Wednesday, May 24, 2006

Students face "big brother" of blogging

Yesterday we tackled the meaning of the word blog, so it seems appropriate that today we look at one of the issues that has popped up like a mushroom around these internet info-journals.

Via the bloggers over at The Education Wonks, here's an article from ABC's World News Tonight website on an Illinois high school that's gone to extremes in establishing a policy on how students use blogs both at school and at home. At issue: should the school inject itself into the private lives of students in an effort to protect them from their own cluelessness?

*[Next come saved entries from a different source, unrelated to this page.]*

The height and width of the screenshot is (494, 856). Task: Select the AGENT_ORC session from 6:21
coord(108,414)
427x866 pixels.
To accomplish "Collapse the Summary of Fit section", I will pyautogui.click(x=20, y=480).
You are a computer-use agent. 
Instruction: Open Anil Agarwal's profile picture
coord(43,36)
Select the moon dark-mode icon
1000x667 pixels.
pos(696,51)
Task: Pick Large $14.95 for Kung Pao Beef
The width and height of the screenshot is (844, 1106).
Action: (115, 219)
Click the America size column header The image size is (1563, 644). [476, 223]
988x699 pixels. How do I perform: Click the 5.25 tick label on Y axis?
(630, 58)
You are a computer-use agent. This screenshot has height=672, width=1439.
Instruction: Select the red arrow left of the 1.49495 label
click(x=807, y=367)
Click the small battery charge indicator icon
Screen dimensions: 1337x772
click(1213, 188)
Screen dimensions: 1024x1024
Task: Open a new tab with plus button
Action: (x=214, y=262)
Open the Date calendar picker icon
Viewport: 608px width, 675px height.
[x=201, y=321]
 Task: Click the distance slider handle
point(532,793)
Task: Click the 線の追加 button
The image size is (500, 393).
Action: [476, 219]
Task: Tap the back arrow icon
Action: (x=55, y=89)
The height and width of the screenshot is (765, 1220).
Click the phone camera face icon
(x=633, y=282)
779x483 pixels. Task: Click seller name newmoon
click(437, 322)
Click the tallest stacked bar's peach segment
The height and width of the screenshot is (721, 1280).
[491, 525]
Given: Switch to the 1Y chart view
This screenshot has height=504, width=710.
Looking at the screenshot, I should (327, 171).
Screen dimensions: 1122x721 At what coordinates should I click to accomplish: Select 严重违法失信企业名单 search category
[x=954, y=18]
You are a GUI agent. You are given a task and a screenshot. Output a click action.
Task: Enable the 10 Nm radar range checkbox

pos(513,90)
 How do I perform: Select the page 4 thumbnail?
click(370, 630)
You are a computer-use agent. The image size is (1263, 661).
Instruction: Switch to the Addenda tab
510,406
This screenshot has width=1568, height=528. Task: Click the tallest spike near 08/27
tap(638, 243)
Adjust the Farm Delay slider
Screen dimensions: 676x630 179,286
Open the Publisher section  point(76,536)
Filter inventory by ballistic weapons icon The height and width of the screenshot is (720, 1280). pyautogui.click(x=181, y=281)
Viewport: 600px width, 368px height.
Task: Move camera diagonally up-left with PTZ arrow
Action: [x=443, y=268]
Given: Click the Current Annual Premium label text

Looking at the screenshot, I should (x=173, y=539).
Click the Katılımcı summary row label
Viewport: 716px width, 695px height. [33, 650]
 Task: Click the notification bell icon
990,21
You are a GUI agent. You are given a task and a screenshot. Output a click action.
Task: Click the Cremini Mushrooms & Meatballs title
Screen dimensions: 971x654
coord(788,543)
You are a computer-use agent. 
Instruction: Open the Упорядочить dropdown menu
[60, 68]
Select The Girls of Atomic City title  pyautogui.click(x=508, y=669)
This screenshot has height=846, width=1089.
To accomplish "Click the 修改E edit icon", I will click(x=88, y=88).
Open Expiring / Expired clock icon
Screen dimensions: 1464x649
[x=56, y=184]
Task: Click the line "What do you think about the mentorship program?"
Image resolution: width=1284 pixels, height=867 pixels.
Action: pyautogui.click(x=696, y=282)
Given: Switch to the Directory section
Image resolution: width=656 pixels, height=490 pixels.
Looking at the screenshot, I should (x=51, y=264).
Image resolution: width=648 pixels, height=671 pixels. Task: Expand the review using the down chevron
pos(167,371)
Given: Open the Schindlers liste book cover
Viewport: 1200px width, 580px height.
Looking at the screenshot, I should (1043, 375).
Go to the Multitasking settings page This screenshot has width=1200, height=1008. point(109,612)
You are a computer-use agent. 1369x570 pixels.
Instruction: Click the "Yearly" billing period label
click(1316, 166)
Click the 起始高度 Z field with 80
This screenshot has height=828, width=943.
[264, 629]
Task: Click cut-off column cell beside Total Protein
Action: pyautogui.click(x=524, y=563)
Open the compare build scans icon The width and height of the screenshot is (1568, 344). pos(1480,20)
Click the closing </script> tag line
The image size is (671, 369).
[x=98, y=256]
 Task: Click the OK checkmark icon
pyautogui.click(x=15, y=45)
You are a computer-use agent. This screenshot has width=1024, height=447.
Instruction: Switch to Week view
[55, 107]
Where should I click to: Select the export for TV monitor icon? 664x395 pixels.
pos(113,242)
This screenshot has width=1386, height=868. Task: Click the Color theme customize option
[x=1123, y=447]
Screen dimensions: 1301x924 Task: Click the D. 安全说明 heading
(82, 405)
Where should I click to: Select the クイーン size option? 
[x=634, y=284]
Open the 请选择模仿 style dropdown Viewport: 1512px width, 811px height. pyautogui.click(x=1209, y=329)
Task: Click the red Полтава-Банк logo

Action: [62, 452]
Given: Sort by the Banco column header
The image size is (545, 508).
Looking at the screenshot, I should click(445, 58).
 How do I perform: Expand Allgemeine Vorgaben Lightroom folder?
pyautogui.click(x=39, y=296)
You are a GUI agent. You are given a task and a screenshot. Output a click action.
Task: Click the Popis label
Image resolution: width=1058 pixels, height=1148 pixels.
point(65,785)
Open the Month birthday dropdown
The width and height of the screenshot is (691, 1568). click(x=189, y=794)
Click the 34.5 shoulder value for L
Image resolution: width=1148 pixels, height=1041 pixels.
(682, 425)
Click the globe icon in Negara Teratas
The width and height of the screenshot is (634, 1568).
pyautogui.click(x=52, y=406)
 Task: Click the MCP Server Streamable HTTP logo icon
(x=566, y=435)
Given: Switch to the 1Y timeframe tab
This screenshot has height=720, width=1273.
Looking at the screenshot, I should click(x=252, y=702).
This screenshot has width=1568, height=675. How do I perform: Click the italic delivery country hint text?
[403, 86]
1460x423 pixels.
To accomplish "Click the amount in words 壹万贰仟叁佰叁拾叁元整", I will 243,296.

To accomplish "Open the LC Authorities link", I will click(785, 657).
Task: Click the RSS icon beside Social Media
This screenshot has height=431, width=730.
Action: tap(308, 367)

According to a survey by the Pew Internet and American Life Project, nearly 60 percent of kids over the age of 12 have set up websites or blogs on sites such as MySpace, Xanga, and Friendster. These websites often include student photos, names, and other personal information that you, as a parent, don't necessarily want broadcast out to the entire world. But that's often what happens. So the Libertyville High School's school board voted this week to expand its code of conduct to include students' internet postings:

"Starting next year, any student who goes online to post threats, pictures of themselves drinking or smoking, or in sexually suggestive poses will face an investigation and possible disciplinary action."

Obviously, some students aren't happy with the move, which they believe cuts into their freedom to express themselves outside of the school's four walls. (The guys at The Education Wonks predict this: "This disciplinary policy will be thrown out faster than someone can say, "Has the ACLU learned of this one yet?")

It seems to me that in this instance, the school board used the "jaws of life" where precision tweezers would have sufficed. Education and conversation -- the two-way kind -- can go a long way in helping students learn to consider the consequences of their actions and make smart decisions on their own. Also, bringing parents into the mix with information and ideas on how to deal with teen blogging would mean two sets of adults could work together to help kids make wise, informed choices about the information they share with the world, and how they share it.


At 10:16 PM, Anonymous Anonymous said...

I belive that blog use should be monitored by parents and by schools. The web makes it so easy for people to post error prone data for mass consumption.

At 8:22 AM, Blogger Cheryl van Tilburg said...

Dear Anonymous,
I think the biggest blog danger is personal data that students can put on the internet. The school in Illinois is taking one (extreme, in my opinion) approach to dealing with that problem. But I agree that parents should play a major role in monitoring their students' blog use. The problem with that -- it's hard. The kids are so good at technology; it seems like they're always a step ahead....

As for "error-prone data," if you spot any on this blog, please let us know. We make every effort to share information from highly qualified, expert sources.

Thanks for your comment.

At 5:48 AM, Anonymous Anonymous said...

bigger problems exist, as personal data is only part of the issue. The blog culture allows anyone with an internet connection to post potentially damaging data with little or no cost while remaining anonymous.

At 11:56 AM, Anonymous Anonymous said...

Really amazing! Useful information. All the best.

At 11:07 AM, Anonymous Anonymous said...

Hallo I absolutely adore your site. You have beautiful graphics I have ever seen.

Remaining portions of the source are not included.